Worauf Berset anspielt: Die volle Schutzwirkung der Impfung setzt erst sechs Wochen nach dem ersten Piks ein – zuwarten könnte bedeuten, dass sich im Oktober, November nochmals viele Menschen infizieren und schwer erkranken. «Wir haben es selbst in der Hand», so Berset.
Auch Parmelin nannte die Impfung den «Königsweg aus der Pandemie» und Lukas Engelberger, oberster Gesundheitsdirektor im Land, wandte sich direkt an die Ungeimpften: «Mit Abwarten und Zweifeln verlängern Sie die Krise. Werden Sie Teil der Lösung.» Er kündigte an, dass die Kantone ihre Kampagnen intensivieren würden.
Es drohen hohe Bussen – und sogar die Schliessung
Die vom Bundesrat beschlossene Ausdehnung der Zertifikatspflicht gilt befristet bis zum 24. Januar 2022. Die Landesregierung kann sie aber schon früher aufheben, wenn sich die Lage in den Spitälern entspannt. Und sie wird es sich auch nicht nehmen lassen, sie zu verlängern, wenn Ende Januar keine Besserung in Sicht ist.

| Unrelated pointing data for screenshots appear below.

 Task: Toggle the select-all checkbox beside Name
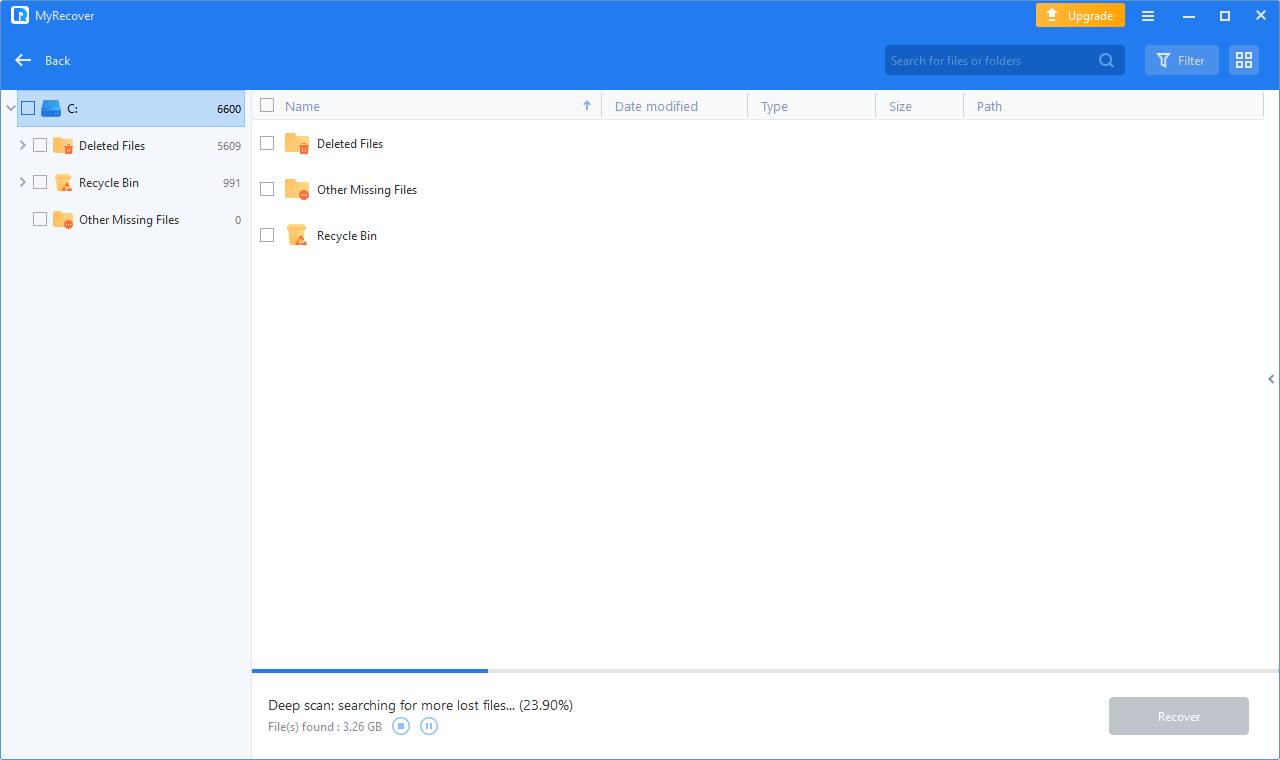pos(267,105)

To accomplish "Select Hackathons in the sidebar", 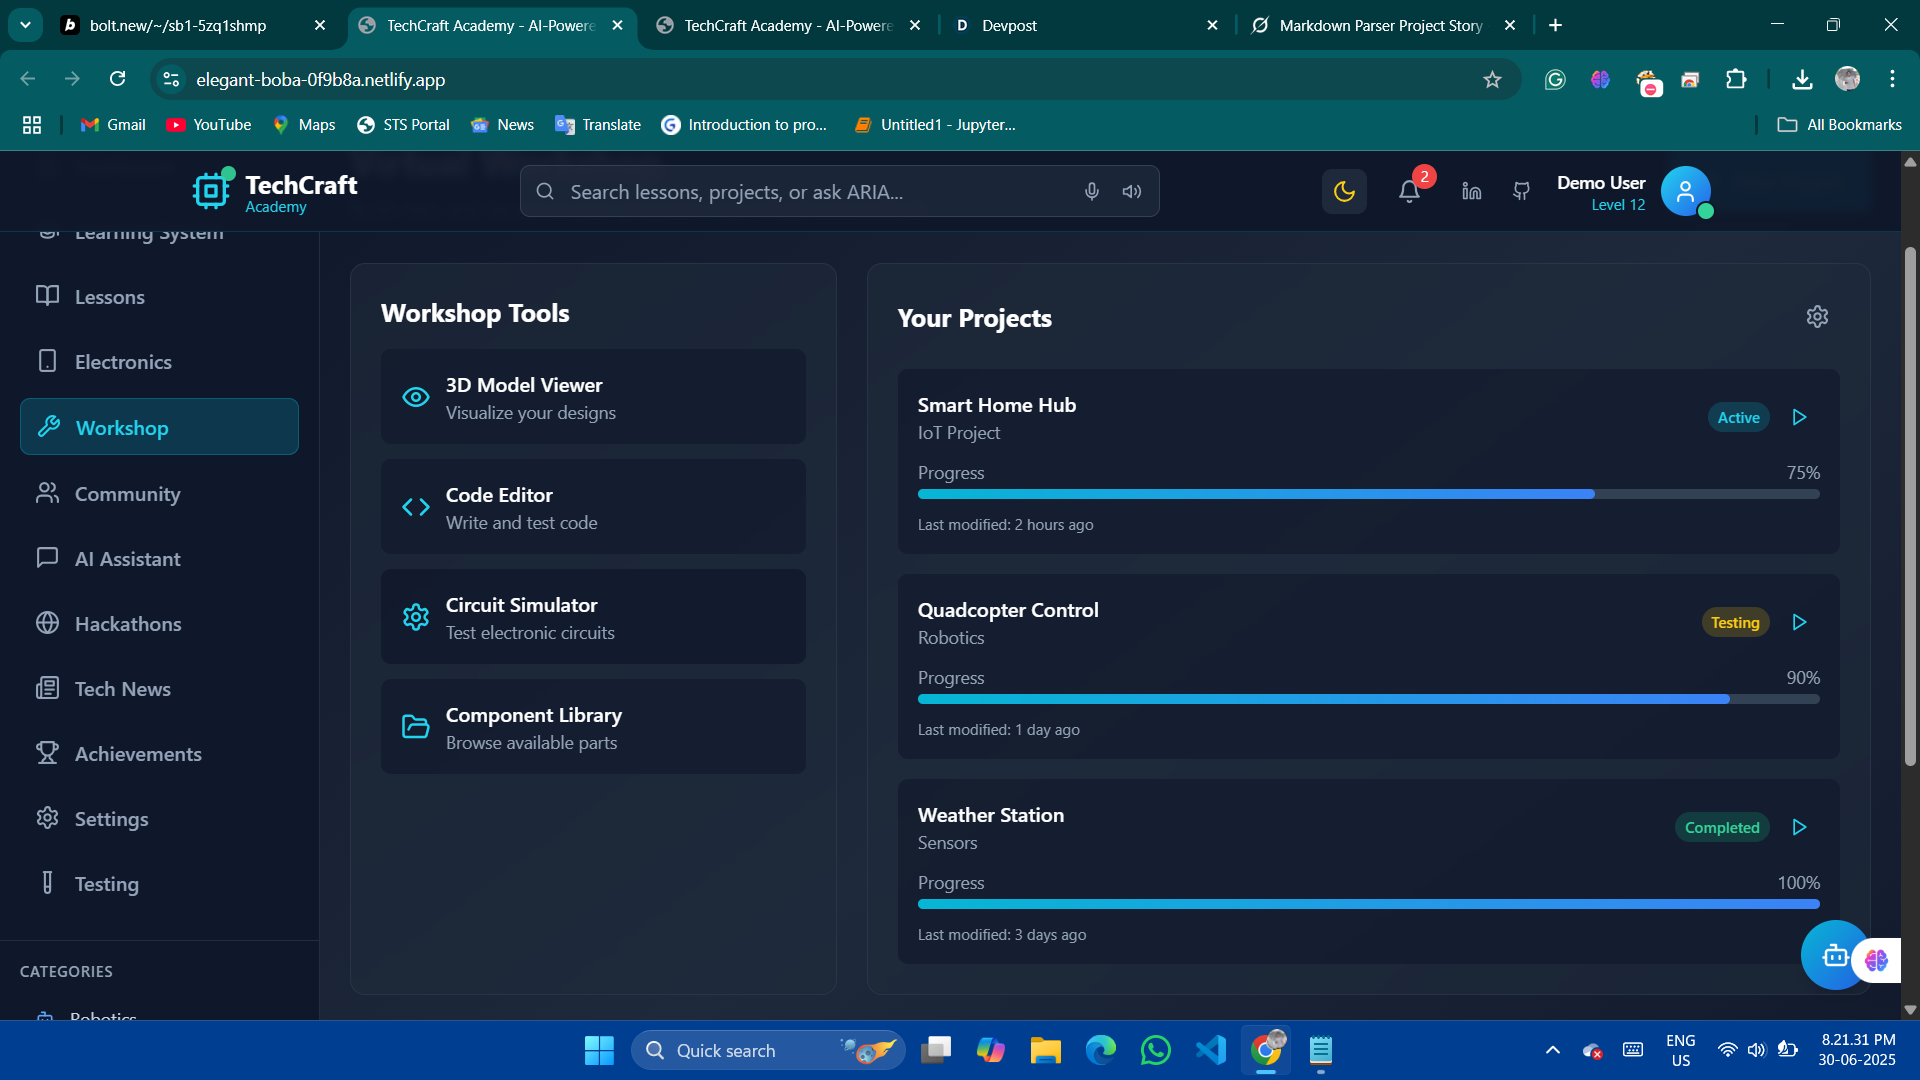I will pyautogui.click(x=128, y=624).
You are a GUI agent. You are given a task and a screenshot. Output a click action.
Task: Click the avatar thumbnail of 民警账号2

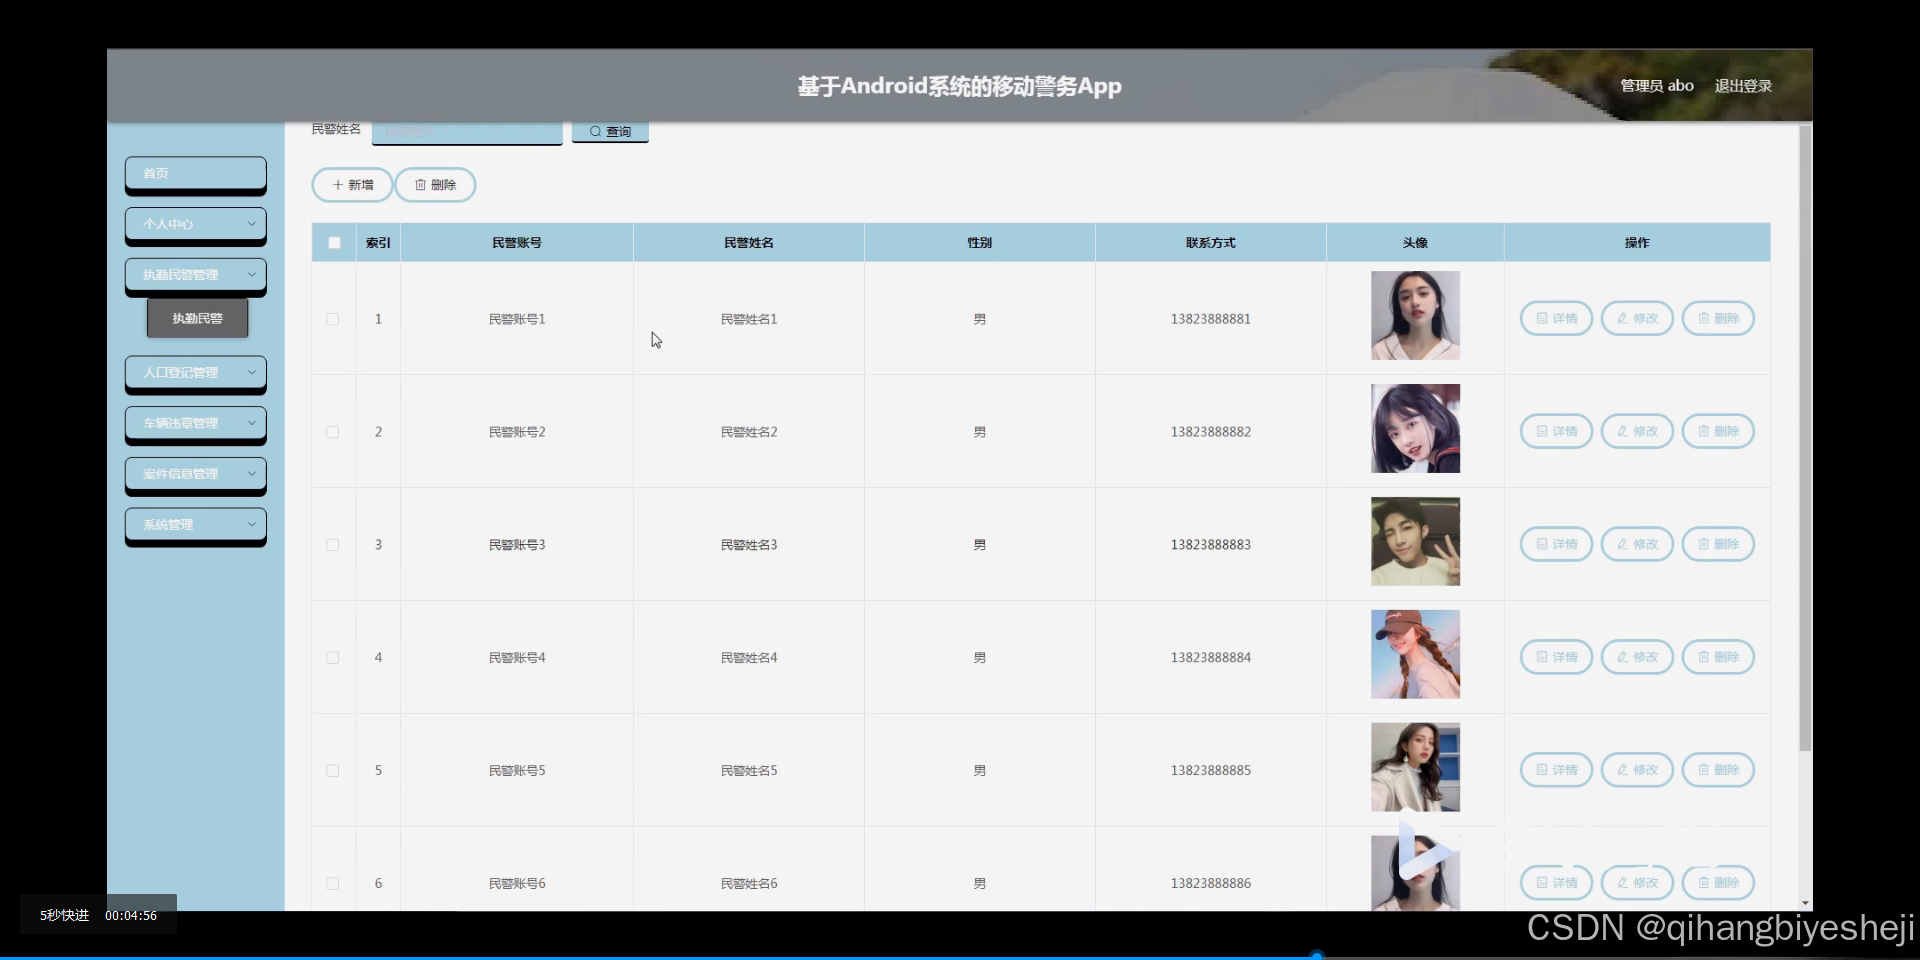point(1414,428)
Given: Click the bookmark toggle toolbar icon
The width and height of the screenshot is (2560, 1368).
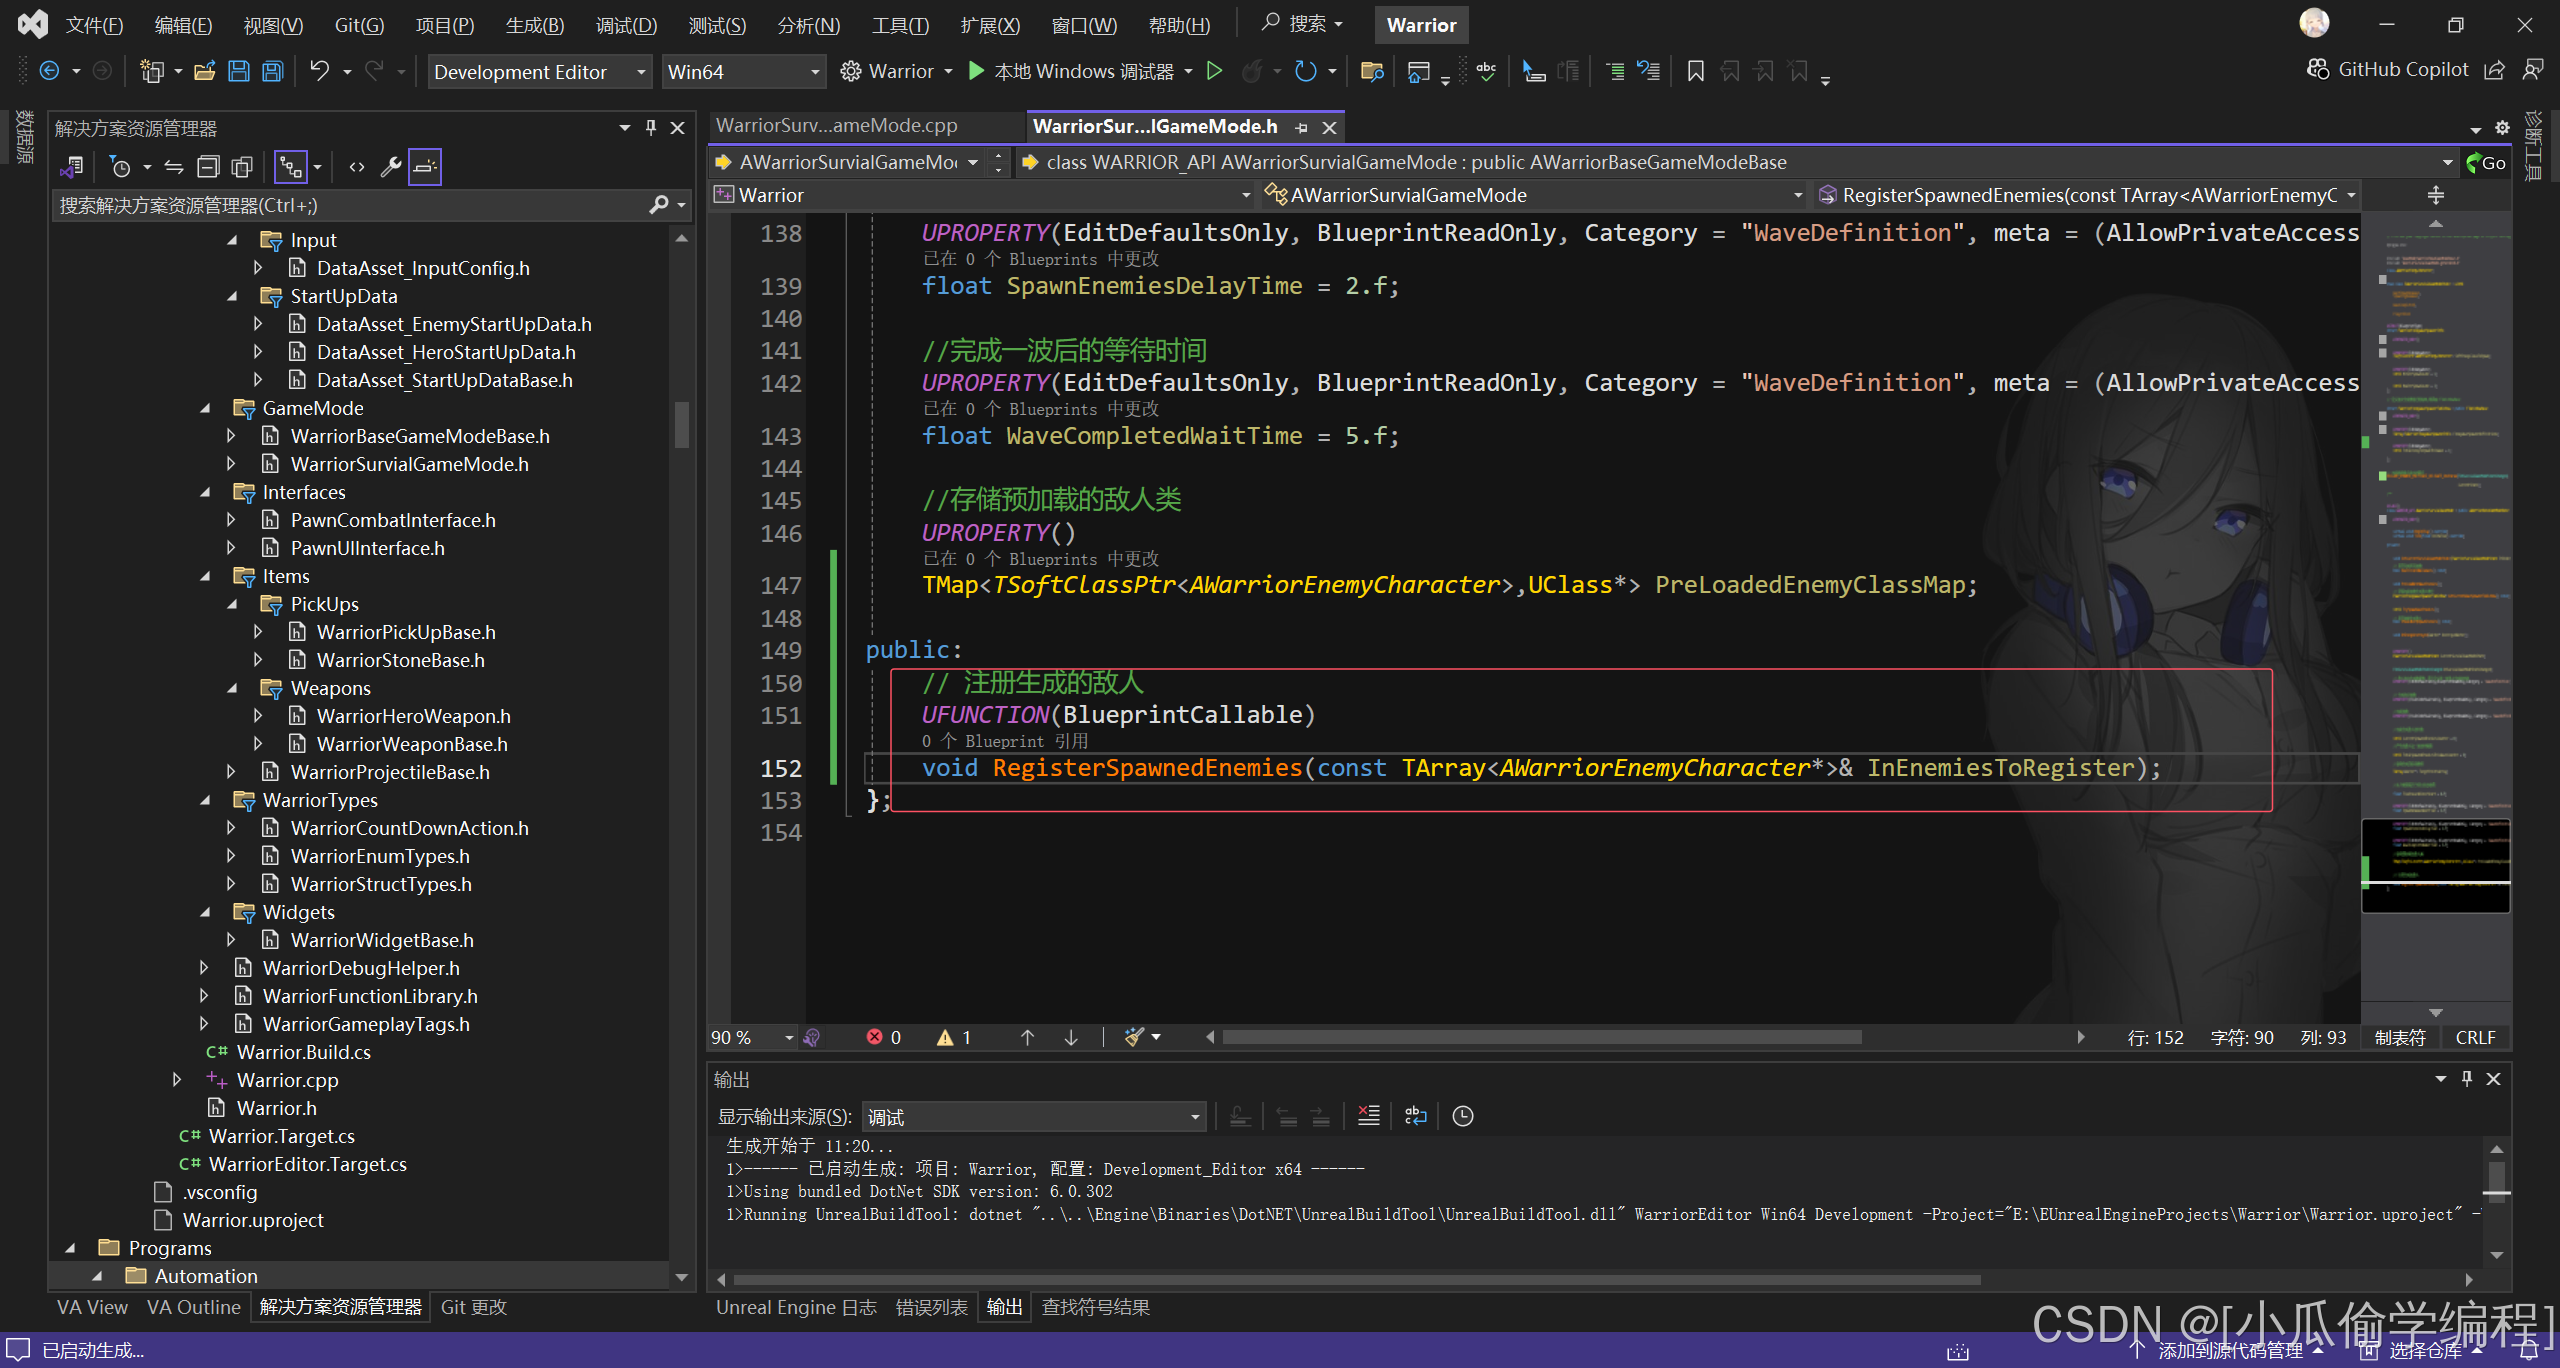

Wer sich der Pflicht widersetzt, kann mit einer Busse von 100 Franken (etwa ein schummelnder Restaurant-Gast) beziehungsweise bis zu 10'000 Franken (ein sich widersetzender Wirt) bestraft werden. Wie hart durchgegriffen wird, entscheiden aber die Kantone. Diese können sogar noch weiter gehen – und Betriebe, die sich gegen die Kontrolle des Zertifikats wehren, schliessen!
Im Hinblick auf die Herbstferien will der Bundesrat zudem das Einreiseregime verschärfen. Wer weder genesen noch geimpft ist, soll vor Einreise in die Schweiz einen negativen Test vorlegen müssen – und diesen nach vier bis sieben Tagen wiederholen. Oder aber, so die Variante 2, sich zwingend in Quarantäne begeben müssen. Beide Vorschläge schickt der Bundesrat nun bei den Kantonen in Konsultation. Nächste Woche wird er entscheiden.